Set down every entry again, exactly as it appears.

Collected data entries
>>>>

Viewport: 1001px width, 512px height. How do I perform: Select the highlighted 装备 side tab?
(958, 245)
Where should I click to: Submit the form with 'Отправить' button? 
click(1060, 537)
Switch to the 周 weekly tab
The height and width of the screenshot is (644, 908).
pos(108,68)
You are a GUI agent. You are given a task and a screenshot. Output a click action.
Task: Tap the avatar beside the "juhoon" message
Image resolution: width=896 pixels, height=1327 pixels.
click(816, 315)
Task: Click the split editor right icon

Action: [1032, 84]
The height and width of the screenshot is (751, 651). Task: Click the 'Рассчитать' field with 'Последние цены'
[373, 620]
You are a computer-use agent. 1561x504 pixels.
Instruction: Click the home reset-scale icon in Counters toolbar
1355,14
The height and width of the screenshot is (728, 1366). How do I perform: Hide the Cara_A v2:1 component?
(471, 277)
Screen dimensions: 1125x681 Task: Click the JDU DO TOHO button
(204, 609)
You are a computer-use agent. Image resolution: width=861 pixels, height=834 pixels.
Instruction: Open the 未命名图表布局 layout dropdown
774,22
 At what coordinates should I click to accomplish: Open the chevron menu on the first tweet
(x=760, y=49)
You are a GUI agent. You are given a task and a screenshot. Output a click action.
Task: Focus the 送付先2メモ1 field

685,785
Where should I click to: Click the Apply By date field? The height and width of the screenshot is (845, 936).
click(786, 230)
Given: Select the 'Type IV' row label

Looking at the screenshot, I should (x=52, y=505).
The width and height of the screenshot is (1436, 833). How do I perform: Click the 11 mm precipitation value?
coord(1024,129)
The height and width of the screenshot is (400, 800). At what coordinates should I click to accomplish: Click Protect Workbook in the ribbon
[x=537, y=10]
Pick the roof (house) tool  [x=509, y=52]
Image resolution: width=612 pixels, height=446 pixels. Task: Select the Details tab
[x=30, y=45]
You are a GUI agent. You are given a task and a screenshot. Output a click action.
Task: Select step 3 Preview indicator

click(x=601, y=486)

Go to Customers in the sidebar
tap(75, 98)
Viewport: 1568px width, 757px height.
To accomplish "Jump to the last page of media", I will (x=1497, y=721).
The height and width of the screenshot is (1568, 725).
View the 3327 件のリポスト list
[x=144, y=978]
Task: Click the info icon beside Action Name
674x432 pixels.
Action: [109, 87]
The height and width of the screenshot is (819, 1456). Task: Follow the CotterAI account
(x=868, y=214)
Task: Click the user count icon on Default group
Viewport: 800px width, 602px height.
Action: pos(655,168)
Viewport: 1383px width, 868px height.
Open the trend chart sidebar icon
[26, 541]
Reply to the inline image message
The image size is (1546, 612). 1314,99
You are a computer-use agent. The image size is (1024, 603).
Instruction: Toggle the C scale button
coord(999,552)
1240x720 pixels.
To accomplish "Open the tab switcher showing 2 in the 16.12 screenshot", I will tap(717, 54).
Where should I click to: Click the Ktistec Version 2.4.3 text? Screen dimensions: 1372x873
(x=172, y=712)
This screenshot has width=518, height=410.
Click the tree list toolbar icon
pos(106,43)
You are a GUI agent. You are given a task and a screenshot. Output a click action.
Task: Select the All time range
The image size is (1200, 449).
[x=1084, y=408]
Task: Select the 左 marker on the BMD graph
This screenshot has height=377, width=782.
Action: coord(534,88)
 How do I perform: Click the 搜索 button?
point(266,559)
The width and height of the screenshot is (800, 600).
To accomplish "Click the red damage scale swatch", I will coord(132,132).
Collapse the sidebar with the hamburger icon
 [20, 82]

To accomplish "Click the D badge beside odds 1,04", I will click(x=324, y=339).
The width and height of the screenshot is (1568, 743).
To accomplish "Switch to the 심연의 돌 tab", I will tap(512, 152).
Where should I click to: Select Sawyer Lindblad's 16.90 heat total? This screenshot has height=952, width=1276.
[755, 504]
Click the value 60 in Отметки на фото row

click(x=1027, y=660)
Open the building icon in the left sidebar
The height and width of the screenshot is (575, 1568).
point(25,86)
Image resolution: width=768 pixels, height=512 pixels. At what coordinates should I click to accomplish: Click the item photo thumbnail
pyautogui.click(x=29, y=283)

<<<<

● **Answer for this exercise**:
Viewport: 1001px width, 512px height. How do I perform: Select the highlighted 装备 side tab?
(958, 245)
Where should I click to: Submit the form with 'Отправить' button? 
click(1060, 537)
Switch to the 周 weekly tab
The height and width of the screenshot is (644, 908).
pos(108,68)
You are a GUI agent. You are given a task and a screenshot. Output a click action.
Task: Tap the avatar beside the "juhoon" message
Image resolution: width=896 pixels, height=1327 pixels.
click(816, 315)
Task: Click the split editor right icon

Action: [1032, 84]
The height and width of the screenshot is (751, 651). Task: Click the 'Рассчитать' field with 'Последние цены'
[373, 620]
You are a computer-use agent. 1561x504 pixels.
Instruction: Click the home reset-scale icon in Counters toolbar
1355,14
The height and width of the screenshot is (728, 1366). How do I perform: Hide the Cara_A v2:1 component?
(471, 277)
Screen dimensions: 1125x681 Task: Click the JDU DO TOHO button
(204, 609)
You are a computer-use agent. Image resolution: width=861 pixels, height=834 pixels.
Instruction: Open the 未命名图表布局 layout dropdown
774,22
 At what coordinates should I click to accomplish: Open the chevron menu on the first tweet
(x=760, y=49)
You are a GUI agent. You are given a task and a screenshot. Output a click action.
Task: Focus the 送付先2メモ1 field

685,785
Where should I click to: Click the Apply By date field? The height and width of the screenshot is (845, 936).
click(786, 230)
Given: Select the 'Type IV' row label

Looking at the screenshot, I should (x=52, y=505).
The width and height of the screenshot is (1436, 833). How do I perform: Click the 11 mm precipitation value?
coord(1024,129)
The height and width of the screenshot is (400, 800). At what coordinates should I click to accomplish: Click Protect Workbook in the ribbon
[x=537, y=10]
Pick the roof (house) tool  [x=509, y=52]
Image resolution: width=612 pixels, height=446 pixels. Task: Select the Details tab
[x=30, y=45]
You are a GUI agent. You are given a task and a screenshot. Output a click action.
Task: Select step 3 Preview indicator

click(x=601, y=486)

Go to Customers in the sidebar
tap(75, 98)
Viewport: 1568px width, 757px height.
To accomplish "Jump to the last page of media", I will (x=1497, y=721).
The height and width of the screenshot is (1568, 725).
View the 3327 件のリポスト list
[x=144, y=978]
Task: Click the info icon beside Action Name
674x432 pixels.
Action: [109, 87]
The height and width of the screenshot is (819, 1456). Task: Follow the CotterAI account
(x=868, y=214)
Task: Click the user count icon on Default group
Viewport: 800px width, 602px height.
Action: pos(655,168)
Viewport: 1383px width, 868px height.
Open the trend chart sidebar icon
[26, 541]
Reply to the inline image message
The image size is (1546, 612). 1314,99
You are a computer-use agent. The image size is (1024, 603).
Instruction: Toggle the C scale button
coord(999,552)
1240x720 pixels.
To accomplish "Open the tab switcher showing 2 in the 16.12 screenshot", I will tap(717, 54).
Where should I click to: Click the Ktistec Version 2.4.3 text? Screen dimensions: 1372x873
(x=172, y=712)
This screenshot has width=518, height=410.
Click the tree list toolbar icon
pos(106,43)
You are a GUI agent. You are given a task and a screenshot. Output a click action.
Task: Select the All time range
The image size is (1200, 449).
[x=1084, y=408]
Task: Select the 左 marker on the BMD graph
This screenshot has height=377, width=782.
Action: coord(534,88)
 How do I perform: Click the 搜索 button?
point(266,559)
The width and height of the screenshot is (800, 600).
To accomplish "Click the red damage scale swatch", I will coord(132,132).
Collapse the sidebar with the hamburger icon
 [20, 82]

To accomplish "Click the D badge beside odds 1,04", I will click(x=324, y=339).
The width and height of the screenshot is (1568, 743).
To accomplish "Switch to the 심연의 돌 tab", I will tap(512, 152).
Where should I click to: Select Sawyer Lindblad's 16.90 heat total? This screenshot has height=952, width=1276.
[755, 504]
Click the value 60 in Отметки на фото row

click(x=1027, y=660)
Open the building icon in the left sidebar
The height and width of the screenshot is (575, 1568).
point(25,86)
Image resolution: width=768 pixels, height=512 pixels. At what coordinates should I click to accomplish: Click the item photo thumbnail
pyautogui.click(x=29, y=283)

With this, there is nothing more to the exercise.